Mme Russell ne donne plus le cours, cette année.
Aux États-Unis, des profs ont reçu des sanctions disciplinaires pour avoir prononcé le mot tabou dans un contexte scolaire. Les universités refusent obstinément de faire la part des choses.
« Quand on fait une utilisation raciste du mot pour rabaisser, insulter, terroriser les gens, c’est terrible et cela devrait être condamné », soulignait en juin Randall Kennedy, professeur de droit à l’Université Harvard, sur les ondes de CNN.

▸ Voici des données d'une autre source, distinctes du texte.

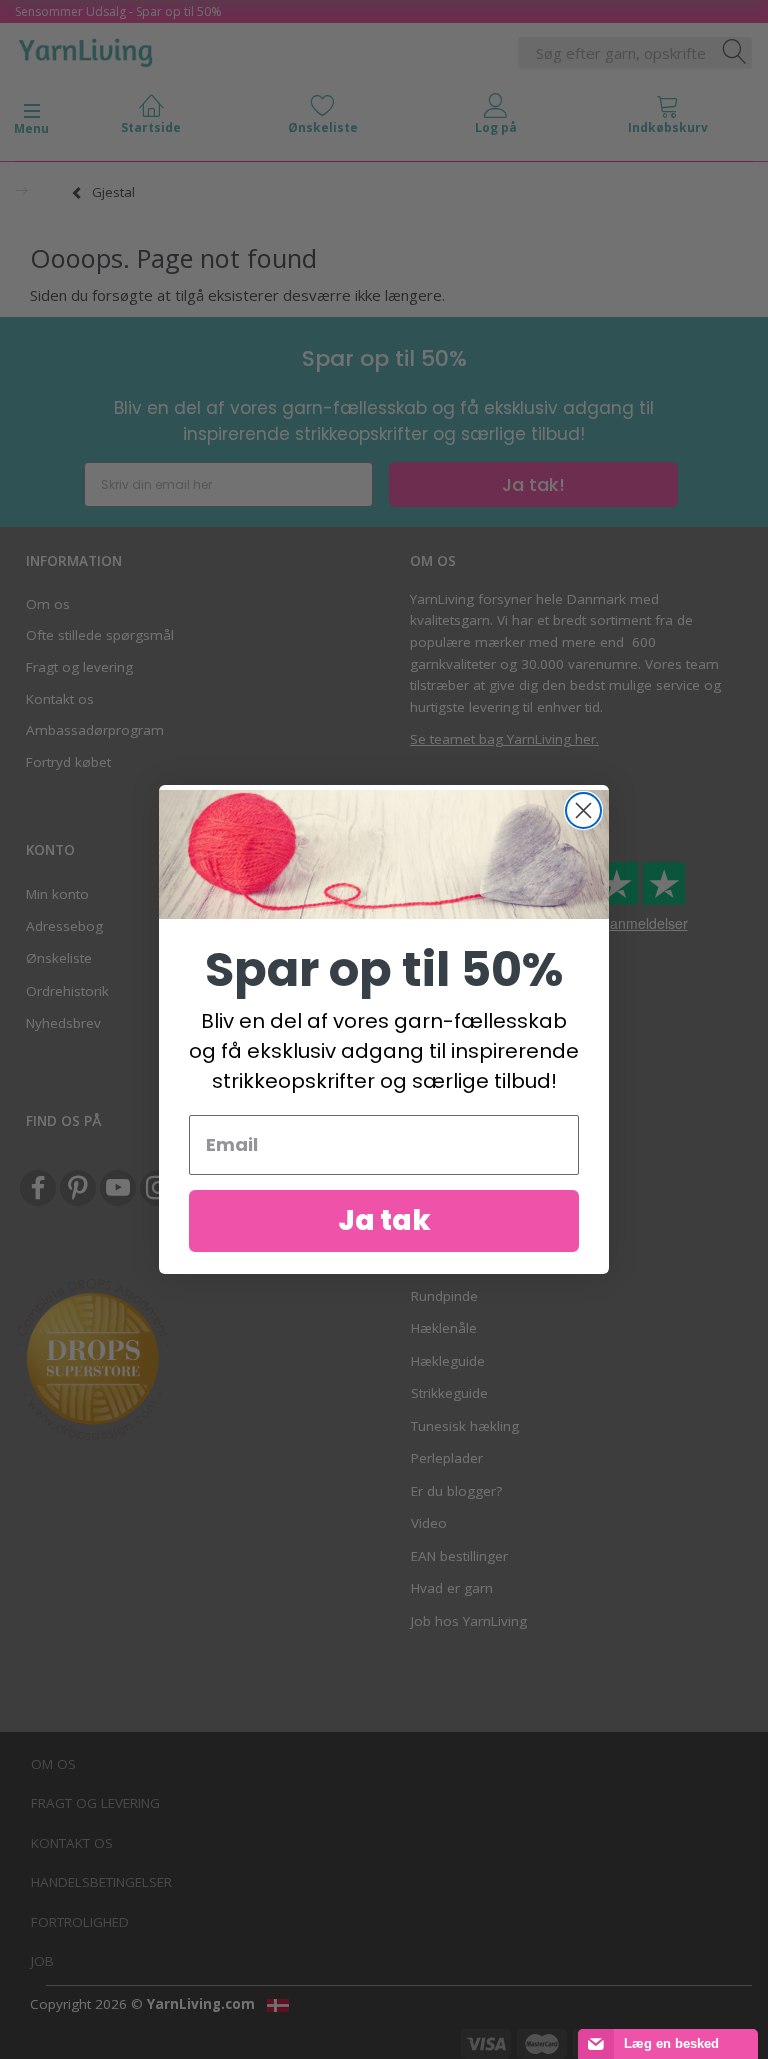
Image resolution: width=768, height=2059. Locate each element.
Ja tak (384, 1220)
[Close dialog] (583, 810)
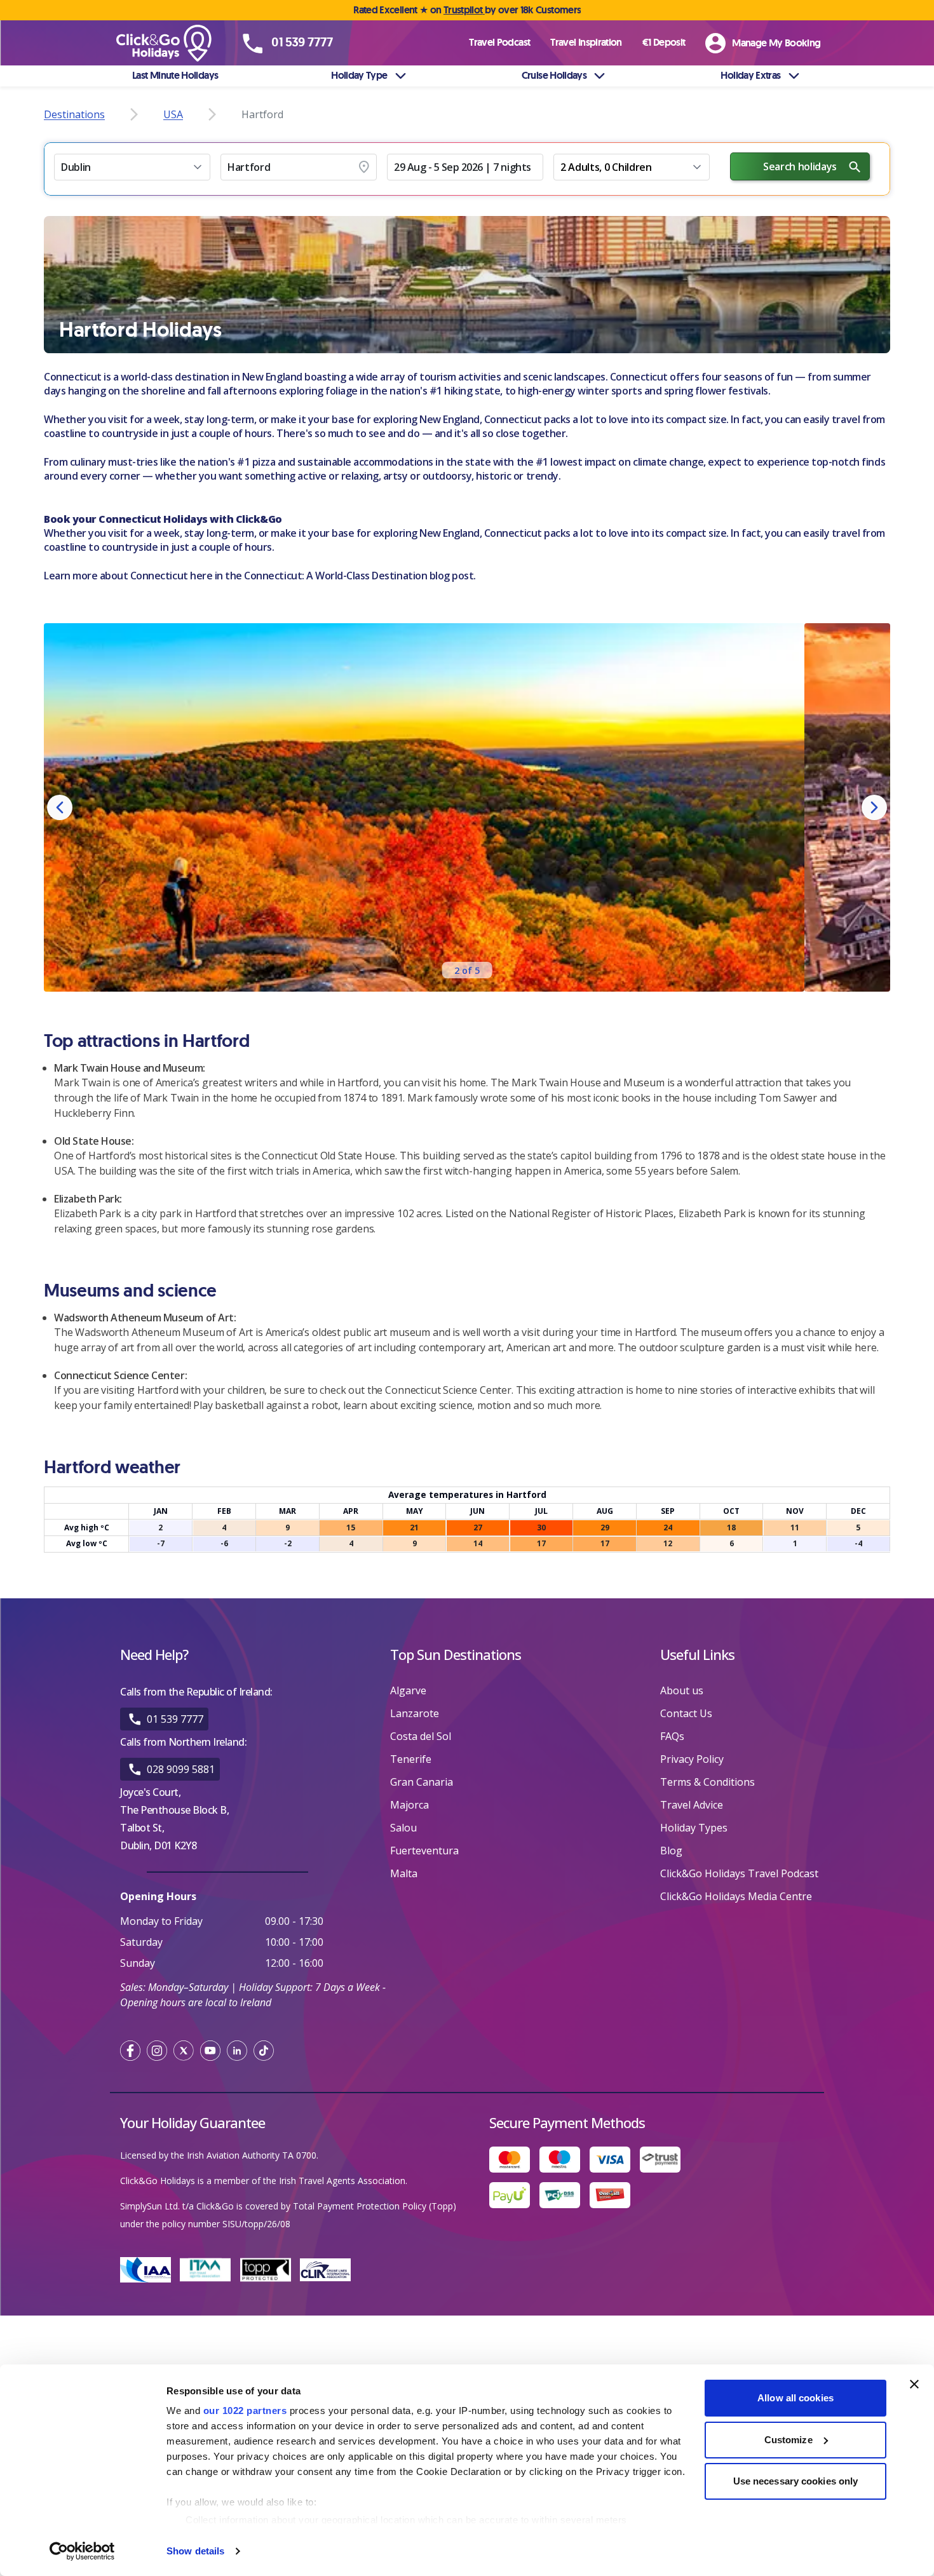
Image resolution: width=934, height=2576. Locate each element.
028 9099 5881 (181, 1769)
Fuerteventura (424, 1851)
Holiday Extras (750, 75)
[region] (467, 807)
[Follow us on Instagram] (157, 2050)
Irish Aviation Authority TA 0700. (252, 2155)
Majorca (409, 1805)
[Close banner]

Mais quand on utilise ce mot pour souligner le problème du racisme, c’est autre chose, ajoutait le professeur afro-américain. Dans ce cas, tout le monde devrait pouvoir l’utiliser, peu importe la couleur de sa peau. « Ce serait une chose terrible, dans la culture américaine, si on érigeait une ligne raciale par rapport à qui peut dire quoi. »
Dany Laferrière a dit à peu près la même chose à propos du mot « nègre », la semaine dernière, sur Culture Prime : « N’importe qui peut l’employer. On sait quand on est insulté, quand quelqu’un utilise un mot pour vous humilier ou vous écraser. On sait aussi quand c’est un autre emploi. »
On le sait, parce que c’est évident.
L’absurdité de toutes ces affaires saute aux yeux. La couardise et le clientélisme des universités aussi. À condition de ne pas se voiler la face, ni de se draper dans sa vertu.